> [Zu bearbeitende Aufgaben]:
1. Erkläre anhand des Textes über die innere Uhr, wodurch die weitere Produktion des frequency-Proteins (FRQ) verhindert wird.
2. Gib den Abschnitt des Textes über die innere Uhr zwischen „Die innere Uhr“ und „vom 7. August 1998).“ einschließlich wieder und tausche dabei „Sonnenlicht“ gegen „Tageslicht“ aus.
3. Fasse den Absatz des Textes über die innere Uhr, der mit „Sie stützen sich dabei“ beginnt, als Stichpunktliste zusammen und behalte dabei seine wesentlichen Fakten bei.
== Ausgangstext
Die innere Uhr sagt Mensch wie Tier, wann es Zeit zum Aufstehen und Schlafen ist. Sie tickt im Gehirn und wird über das Sonnenlicht mit der Außenwelt synchronisiert. Doch erste Zweifel werden wach, ob wirklich das Licht den Tagesbeginn im Organismus markiert oder nicht vielmehr die damit verbundene Temperaturerhöhung. Zumindest ein Schimmelpilz, der sich seine wissenschaftlichen Sporen in der Erforschung biologischer Rhythmen verdient hat, stellt seine innere Uhr nach den Temperaturverhältnissen, nicht nach dem Hell-Dunkel-Wechsel.
Der Biochemiker Jay Dunlop von der Dartmouth Medical School und seine Mitarbeiter sind der Ansicht, daß die circadianen Rhythmen von Menschen, Tieren und Pflanzen sich in erster Linie nach den Temperaturzyklen richten und nicht nach der Lichtintensität (Science vom 7. August 1998).

Sie stützen sich dabei auf experimentelle Ergebnisse, die sie in Versuchen mit dem Schimmelpilz Neurospora gewonnen haben. Dessen innere Uhr ist eines der bestuntersuchten Modellsysteme für biologische Zeitgeber. Die Forscher richteten ihr Augenmerk vor allem auf das frequency-Protein (FRQ) – eine der zentralen Komponenten des Uhrwerks. Im Verlaufe der Regelschleife schaltet FRQ die Expression seines eigenen Gens ab und verhindert so die weitere Produktion des Proteins selbst. Als meßbare Größe wird bei Neurospora die Freisetzung der Sporen verzeichnet. Seit vielen Jahren schon gehen Erkenntnisse am Pilz den entsprechenden Resultaten bei Säugetieren voraus, merkt Dunlap an. Was auf die Uhr von Neurospora zutrifft, konnte meist an Mäusen bestätigt werden und ist vielleicht auch für Menschen zutreffend.
====
== Bereitgestellte Daten
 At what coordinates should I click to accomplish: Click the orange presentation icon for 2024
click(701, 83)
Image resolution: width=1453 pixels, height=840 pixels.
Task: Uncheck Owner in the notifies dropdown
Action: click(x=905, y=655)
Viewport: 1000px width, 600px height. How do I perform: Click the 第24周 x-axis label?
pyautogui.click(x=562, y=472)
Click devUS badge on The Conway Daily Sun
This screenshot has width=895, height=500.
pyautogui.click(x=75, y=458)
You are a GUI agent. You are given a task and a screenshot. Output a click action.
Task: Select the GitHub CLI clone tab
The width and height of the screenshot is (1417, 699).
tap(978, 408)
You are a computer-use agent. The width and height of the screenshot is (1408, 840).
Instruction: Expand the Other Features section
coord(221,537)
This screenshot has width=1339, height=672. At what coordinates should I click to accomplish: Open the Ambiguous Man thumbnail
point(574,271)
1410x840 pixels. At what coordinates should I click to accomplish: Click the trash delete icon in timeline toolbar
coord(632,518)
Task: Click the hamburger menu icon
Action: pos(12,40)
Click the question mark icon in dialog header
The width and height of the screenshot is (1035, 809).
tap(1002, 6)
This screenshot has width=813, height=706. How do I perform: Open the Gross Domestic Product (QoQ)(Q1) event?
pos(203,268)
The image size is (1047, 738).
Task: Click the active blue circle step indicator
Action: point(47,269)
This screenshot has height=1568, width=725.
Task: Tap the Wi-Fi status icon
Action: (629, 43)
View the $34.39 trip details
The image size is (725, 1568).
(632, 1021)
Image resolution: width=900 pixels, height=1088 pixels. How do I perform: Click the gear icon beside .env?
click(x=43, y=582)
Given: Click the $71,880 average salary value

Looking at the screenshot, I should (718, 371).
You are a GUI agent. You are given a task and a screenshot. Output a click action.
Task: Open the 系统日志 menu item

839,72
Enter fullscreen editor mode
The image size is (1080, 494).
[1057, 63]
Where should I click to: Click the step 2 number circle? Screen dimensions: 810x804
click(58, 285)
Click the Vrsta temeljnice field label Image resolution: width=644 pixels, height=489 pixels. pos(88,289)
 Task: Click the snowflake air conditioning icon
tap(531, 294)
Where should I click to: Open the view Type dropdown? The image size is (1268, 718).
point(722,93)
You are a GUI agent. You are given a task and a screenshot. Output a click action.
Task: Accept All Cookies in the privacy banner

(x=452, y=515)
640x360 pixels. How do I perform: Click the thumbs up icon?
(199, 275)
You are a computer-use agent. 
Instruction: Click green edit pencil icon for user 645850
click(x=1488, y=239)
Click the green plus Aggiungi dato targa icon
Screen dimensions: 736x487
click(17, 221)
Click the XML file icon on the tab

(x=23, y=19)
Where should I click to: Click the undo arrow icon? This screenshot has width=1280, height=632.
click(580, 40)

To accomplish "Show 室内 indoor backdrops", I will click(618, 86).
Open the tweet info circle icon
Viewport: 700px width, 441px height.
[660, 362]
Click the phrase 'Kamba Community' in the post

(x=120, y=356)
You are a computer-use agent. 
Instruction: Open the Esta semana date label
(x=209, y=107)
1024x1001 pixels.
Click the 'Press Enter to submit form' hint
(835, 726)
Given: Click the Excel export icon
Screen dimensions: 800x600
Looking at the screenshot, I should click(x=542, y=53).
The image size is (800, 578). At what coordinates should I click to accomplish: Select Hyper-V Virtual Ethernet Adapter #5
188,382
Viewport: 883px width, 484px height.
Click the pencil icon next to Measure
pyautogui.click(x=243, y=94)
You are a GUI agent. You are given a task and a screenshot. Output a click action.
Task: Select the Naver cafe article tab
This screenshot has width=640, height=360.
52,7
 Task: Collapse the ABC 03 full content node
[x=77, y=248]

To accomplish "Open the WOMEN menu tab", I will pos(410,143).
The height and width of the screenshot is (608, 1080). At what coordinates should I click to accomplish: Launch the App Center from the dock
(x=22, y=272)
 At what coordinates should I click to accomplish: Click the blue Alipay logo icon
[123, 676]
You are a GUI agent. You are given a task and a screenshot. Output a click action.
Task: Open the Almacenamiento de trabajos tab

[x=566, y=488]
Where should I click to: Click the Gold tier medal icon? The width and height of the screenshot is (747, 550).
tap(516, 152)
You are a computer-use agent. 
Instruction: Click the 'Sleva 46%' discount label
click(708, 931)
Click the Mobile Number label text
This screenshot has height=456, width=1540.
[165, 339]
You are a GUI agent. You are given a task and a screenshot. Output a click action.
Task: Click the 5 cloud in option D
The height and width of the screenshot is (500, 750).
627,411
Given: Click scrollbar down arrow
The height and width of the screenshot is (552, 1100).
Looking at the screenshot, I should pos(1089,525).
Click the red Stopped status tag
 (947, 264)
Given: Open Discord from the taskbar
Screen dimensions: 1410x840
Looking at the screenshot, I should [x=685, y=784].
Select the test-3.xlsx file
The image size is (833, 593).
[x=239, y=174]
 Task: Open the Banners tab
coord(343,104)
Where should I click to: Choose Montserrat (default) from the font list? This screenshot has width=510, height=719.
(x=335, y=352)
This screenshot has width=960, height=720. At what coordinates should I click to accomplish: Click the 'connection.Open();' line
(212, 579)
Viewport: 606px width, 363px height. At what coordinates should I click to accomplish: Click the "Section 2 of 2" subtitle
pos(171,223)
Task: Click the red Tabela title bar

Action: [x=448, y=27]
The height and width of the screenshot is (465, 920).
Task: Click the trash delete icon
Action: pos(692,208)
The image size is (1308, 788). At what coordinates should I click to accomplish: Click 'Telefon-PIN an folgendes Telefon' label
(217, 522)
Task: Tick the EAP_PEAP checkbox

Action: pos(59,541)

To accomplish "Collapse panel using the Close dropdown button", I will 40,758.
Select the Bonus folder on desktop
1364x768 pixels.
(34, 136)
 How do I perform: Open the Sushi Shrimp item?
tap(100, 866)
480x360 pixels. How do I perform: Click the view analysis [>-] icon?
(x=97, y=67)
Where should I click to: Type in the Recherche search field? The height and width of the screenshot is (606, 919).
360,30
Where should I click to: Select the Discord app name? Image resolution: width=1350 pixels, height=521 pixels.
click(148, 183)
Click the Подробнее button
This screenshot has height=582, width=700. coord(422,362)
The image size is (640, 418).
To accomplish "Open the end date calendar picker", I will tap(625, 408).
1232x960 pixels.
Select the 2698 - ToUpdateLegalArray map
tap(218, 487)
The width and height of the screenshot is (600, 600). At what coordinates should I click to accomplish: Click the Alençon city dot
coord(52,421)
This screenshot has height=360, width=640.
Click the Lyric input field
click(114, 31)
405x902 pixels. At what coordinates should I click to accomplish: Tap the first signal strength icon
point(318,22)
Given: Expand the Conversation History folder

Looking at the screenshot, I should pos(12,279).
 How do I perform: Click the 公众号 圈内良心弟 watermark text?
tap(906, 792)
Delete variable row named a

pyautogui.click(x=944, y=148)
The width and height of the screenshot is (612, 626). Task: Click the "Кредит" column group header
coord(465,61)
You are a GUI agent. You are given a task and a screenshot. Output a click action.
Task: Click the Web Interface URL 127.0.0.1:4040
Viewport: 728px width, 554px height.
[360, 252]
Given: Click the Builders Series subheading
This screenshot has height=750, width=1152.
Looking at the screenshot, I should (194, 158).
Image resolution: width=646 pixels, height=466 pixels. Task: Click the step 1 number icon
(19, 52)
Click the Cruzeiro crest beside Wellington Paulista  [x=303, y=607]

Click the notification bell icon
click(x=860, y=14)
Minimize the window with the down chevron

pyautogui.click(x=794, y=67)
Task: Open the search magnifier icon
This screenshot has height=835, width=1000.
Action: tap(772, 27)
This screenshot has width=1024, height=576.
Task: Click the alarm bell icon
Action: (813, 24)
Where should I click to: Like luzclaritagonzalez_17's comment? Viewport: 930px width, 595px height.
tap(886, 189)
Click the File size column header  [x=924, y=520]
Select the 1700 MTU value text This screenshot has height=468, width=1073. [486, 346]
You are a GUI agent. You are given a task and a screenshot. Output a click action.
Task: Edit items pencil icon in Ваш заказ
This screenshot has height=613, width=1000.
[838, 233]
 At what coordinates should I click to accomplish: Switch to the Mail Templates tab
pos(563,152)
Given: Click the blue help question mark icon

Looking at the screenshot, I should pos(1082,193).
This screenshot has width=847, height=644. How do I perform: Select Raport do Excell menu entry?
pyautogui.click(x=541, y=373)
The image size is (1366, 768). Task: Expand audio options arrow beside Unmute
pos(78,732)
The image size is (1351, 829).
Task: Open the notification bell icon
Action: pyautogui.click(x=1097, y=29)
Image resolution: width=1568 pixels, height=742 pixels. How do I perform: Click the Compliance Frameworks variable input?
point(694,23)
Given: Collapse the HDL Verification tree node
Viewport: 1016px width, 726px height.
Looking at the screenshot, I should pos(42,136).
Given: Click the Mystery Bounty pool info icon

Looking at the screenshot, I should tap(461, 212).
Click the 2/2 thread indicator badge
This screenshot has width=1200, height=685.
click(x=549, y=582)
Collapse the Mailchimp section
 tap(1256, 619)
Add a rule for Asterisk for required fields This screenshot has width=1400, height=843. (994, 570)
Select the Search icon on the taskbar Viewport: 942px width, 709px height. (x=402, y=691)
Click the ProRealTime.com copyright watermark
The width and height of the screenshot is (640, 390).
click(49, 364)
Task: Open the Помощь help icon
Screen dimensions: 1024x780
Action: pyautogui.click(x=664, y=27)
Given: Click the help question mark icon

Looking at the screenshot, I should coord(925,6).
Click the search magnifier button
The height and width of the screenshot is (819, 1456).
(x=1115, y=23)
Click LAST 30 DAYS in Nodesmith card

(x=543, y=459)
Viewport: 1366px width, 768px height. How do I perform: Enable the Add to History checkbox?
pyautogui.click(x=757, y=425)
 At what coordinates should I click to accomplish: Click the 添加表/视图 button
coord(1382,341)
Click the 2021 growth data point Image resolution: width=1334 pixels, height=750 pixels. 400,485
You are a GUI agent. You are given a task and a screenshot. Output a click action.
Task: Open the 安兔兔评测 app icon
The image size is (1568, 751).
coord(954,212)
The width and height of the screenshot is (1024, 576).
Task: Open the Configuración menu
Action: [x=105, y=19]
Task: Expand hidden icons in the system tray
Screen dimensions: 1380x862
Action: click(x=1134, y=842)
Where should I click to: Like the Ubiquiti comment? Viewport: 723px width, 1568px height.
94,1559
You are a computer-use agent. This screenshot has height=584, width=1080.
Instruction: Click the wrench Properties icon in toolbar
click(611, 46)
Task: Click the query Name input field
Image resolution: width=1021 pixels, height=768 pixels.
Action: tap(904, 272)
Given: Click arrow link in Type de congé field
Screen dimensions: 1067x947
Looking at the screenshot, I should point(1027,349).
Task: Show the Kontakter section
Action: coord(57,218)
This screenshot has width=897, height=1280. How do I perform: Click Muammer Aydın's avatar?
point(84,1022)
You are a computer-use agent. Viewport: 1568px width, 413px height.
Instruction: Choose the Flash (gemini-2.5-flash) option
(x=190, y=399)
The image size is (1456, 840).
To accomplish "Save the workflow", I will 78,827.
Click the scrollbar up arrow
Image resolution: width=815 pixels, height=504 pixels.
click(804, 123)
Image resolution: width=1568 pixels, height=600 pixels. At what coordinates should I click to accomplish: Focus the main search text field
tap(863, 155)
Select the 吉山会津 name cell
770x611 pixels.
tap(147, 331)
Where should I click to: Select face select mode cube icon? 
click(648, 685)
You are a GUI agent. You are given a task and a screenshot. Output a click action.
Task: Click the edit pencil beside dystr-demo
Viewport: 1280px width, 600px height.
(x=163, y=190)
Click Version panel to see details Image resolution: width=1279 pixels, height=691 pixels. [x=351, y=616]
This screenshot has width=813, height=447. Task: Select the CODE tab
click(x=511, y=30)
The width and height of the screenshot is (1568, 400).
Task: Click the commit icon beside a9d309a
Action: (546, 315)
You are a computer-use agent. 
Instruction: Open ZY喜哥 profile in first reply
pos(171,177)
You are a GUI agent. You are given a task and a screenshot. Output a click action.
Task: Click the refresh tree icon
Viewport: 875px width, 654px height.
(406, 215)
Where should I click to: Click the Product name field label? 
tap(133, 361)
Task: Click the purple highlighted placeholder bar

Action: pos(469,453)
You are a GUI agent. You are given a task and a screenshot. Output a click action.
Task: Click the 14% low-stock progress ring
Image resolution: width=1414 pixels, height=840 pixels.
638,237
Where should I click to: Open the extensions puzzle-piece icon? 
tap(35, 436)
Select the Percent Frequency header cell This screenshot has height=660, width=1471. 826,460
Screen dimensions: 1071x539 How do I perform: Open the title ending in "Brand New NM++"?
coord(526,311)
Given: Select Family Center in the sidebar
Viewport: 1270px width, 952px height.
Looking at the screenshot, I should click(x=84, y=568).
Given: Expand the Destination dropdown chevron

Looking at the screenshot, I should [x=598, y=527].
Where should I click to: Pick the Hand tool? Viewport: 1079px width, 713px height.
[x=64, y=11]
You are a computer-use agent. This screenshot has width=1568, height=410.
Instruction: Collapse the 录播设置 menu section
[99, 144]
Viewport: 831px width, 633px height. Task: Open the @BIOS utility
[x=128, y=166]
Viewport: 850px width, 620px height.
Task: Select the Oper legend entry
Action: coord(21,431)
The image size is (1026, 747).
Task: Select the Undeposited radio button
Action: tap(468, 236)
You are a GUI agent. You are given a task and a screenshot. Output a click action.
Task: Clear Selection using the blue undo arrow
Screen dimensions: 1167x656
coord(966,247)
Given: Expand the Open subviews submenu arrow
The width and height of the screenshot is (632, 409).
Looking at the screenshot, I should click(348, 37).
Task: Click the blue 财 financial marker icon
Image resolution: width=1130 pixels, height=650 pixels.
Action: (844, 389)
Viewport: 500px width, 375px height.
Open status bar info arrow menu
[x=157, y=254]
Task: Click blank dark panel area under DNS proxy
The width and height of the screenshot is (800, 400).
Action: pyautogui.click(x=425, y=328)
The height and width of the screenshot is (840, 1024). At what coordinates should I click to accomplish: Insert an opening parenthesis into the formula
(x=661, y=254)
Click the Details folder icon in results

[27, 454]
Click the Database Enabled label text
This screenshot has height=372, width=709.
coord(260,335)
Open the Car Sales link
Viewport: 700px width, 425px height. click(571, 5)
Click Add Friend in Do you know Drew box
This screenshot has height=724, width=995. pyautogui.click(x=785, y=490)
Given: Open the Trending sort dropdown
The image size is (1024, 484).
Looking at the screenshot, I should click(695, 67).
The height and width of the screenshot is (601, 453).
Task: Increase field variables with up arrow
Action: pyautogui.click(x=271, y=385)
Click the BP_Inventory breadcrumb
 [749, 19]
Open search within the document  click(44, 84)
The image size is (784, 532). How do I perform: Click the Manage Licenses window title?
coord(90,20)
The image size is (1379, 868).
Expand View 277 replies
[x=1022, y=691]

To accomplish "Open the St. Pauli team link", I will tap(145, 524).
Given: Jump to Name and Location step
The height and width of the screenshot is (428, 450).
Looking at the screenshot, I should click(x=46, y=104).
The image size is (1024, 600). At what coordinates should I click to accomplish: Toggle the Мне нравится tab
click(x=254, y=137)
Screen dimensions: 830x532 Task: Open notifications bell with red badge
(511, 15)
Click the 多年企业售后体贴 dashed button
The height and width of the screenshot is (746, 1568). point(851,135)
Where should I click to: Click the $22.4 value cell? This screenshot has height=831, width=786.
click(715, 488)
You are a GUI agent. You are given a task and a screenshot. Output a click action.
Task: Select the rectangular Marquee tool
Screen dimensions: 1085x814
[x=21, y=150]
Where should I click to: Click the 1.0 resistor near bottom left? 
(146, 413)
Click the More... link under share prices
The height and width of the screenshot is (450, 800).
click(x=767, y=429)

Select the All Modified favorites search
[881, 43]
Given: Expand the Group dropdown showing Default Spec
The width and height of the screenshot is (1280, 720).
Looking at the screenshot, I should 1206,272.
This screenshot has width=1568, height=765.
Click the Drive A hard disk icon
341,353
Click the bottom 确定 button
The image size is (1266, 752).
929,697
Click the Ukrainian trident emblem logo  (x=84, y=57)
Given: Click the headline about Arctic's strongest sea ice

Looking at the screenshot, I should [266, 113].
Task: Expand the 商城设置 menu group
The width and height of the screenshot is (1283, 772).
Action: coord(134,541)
====
> [Lösungen]:
1. Im Verlauf der Regelschleife schaltet FRQ die Expression seines eigenen Gens ab. Dadurch verhindert das Protein seine eigene weitere Produktion.

2.
Die innere Uhr sagt Mensch wie Tier, wann es Zeit zum Aufstehen und Schlafen ist. Sie tickt im Gehirn und wird über das Tageslicht mit der Außenwelt synchronisiert. Doch erste Zweifel werden wach, ob wirklich das Licht den Tagesbeginn im Organismus markiert oder nicht vielmehr die damit verbundene Temperaturerhöhung. Zumindest ein Schimmelpilz, der sich seine wissenschaftlichen Sporen in der Erforschung biologischer Rhythmen verdient hat, stellt seine innere Uhr nach den Temperaturverhältnissen, nicht nach dem Hell-Dunkel-Wechsel.
Der Biochemiker Jay Dunlop von der Dartmouth Medical School und seine Mitarbeiter sind der Ansicht, daß die circadianen Rhythmen von Menschen, Tieren und Pflanzen sich in erster Linie nach den Temperaturzyklen richten und nicht nach der Lichtintensität (Science vom 7. August 1998).

3.
- Die Forscher stützen sich auf Versuche mit dem Schimmelpilz Neurospora.
- Dessen innere Uhr zählt zu den bestuntersuchten Modellsystemen für biologische Zeitgeber.
- Im Mittelpunkt stand das frequency-Protein (FRQ), eine zentrale Komponente des Uhrwerks.
- FRQ schaltet in der Regelschleife die Expression seines eigenen Gens ab und verhindert so seine weitere Produktion.
- Als messbare Größe dient bei Neurospora die Freisetzung der Sporen.
- Laut Dunlap gehen Erkenntnisse am Pilz seit vielen Jahren entsprechenden Resultaten bei Säugetieren voraus.
- Was für die Uhr von Neurospora gilt, wurde meist an Mäusen bestätigt und trifft vielleicht auch auf Menschen zu.